No test measures intelligence. A test only measures you relative to the persons that wrote the test. – loosely quoting Asimov.
2007 is ancient history now. It is an interesting graph that one might correlate with a lack of meritocratic structure in society, but I’m on the low end cause I say this without looking up and reading the study. Pretty pictures evoke emotional blabbering bias and all that.
Billionares would have no bearing whatsoever on the same type of research being discussed. See my other comment.
Yeah, I disagree with your assessment. You’re acting like oh there are only a few of them, but they control like 90% of the wealth in the world. How many billions of dollars do you think go into a single research topic? I’d also like to point out that it’s uber rich people who also make the decisions.
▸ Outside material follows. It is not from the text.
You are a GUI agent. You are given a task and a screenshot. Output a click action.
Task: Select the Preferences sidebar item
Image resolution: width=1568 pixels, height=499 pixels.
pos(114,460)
I can’t prove that corporations prefer NOT to have a cure for diseases, because they make more money treating them, but I’m pretty sure IF they do, it ain’t a poor person making that decision.
For this research it doesn’t matter how much wealth they control if it’s not even a suburb sized group of people globally who are billionaires, median income for ethical vs inethical groups would probably not move any statistically significant amount
I think you’re missing the point.
I know you want to complain about unethical billionaires but the point here is about looking for a trend between ethics and income, not prevalence of unethical behaviour amongst billionaires
No the trend was about unethical behavior and billionaires, not income. And that trend is close to 100%.